Bloomberg did a bureaucratic parry; I was too focused on reconfiguring my question in my mind (should I open with “Mr. Mayor” or “Mayor Bloomberg”?) to hear exactly how the mayor dismissed the activist, again. The speaker, having no further recourse after rephrasing his question once more and being met with a now irritable mayor, closed with a loud but unwavering “Mayor Bloomberg: you lie,” and strolled out of the hall smiling, his point made. “I’ve heard someone else say that recently,” Bloomberg said, a laugh line, save the laugh.
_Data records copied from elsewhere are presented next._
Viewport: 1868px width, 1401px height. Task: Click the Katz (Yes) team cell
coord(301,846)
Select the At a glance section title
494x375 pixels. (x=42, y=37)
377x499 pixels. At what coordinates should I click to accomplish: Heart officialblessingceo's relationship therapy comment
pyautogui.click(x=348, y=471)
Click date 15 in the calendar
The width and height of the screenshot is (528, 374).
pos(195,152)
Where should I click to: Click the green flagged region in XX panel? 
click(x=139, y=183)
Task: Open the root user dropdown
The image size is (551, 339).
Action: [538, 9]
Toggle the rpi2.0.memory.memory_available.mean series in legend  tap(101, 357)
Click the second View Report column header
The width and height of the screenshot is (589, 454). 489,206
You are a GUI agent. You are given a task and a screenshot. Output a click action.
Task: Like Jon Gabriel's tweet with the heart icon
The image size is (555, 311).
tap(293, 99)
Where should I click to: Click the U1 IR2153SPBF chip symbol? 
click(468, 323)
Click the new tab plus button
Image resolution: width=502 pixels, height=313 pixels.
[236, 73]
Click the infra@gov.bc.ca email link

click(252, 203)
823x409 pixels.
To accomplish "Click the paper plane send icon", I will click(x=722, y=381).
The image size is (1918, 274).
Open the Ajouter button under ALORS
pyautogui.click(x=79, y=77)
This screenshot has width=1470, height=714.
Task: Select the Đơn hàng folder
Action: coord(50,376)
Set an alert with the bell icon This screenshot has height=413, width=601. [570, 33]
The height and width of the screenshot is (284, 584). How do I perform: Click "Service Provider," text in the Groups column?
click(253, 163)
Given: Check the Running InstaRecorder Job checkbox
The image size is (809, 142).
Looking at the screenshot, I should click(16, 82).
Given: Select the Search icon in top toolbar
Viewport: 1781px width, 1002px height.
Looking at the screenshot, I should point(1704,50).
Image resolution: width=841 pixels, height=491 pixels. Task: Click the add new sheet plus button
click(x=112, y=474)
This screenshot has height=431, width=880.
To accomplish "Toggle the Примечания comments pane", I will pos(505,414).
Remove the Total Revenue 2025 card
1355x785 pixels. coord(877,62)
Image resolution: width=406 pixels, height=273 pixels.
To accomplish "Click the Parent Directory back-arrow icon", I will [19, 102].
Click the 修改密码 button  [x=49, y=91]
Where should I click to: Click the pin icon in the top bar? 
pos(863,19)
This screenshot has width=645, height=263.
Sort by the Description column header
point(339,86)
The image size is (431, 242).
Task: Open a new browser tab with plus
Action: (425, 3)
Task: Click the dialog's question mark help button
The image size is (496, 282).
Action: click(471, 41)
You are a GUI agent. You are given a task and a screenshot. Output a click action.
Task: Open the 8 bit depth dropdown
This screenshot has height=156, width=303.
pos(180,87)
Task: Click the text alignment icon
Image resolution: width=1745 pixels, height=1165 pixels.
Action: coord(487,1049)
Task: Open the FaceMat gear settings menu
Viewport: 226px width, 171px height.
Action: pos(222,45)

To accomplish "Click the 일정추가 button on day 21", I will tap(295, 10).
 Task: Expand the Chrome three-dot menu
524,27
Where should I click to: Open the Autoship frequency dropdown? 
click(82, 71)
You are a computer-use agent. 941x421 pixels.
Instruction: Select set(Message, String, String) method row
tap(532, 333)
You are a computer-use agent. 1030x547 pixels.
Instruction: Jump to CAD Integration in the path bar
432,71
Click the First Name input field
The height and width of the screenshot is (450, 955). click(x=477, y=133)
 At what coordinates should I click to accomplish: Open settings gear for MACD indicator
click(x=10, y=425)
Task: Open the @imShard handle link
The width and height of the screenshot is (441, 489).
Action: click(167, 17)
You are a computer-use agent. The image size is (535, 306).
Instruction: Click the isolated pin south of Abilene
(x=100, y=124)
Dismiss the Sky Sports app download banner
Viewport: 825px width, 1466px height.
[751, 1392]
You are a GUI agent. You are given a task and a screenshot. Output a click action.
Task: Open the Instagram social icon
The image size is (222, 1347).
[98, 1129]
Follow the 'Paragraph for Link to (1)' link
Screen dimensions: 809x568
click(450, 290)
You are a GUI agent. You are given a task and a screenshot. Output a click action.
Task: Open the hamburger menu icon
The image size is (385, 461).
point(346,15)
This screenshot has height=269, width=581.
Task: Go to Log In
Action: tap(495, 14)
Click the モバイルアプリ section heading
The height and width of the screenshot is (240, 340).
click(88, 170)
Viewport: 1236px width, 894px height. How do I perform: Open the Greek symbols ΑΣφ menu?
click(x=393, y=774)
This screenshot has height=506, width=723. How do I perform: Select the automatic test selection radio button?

My companion at the event, better versed in city politics than I, said that the activist had a fair point, errors and irritating monopolizing of the speakers’ time aside. “Imagine how many panels he’s been to where Bloomberg has ignored him. He just wanted to get his voice heard.” I thought Bloomberg’s grasp at humor had truth in it—the intrusion seemed, at the time, as unwelcome as Joe Wilson’s, or as Kanye’s. Maybe I was just mad that there wasn’t time for my question to be answered, though I can imagine what Bloomberg might’ve said. As the pain of not making it onto NY1’s telecast has faded, I guess I can see my companion’s point, or am at least a bit more sympathetic to the activist. Homelessness is a more worthy, more real, issue than anything that came up that day, in a panel as tightly scripted and mutually admiring as any awards show. The mistake the activist made when holding the microphone was to confuse entertainment with real life. But that’s common enough, these days, to be forgivable.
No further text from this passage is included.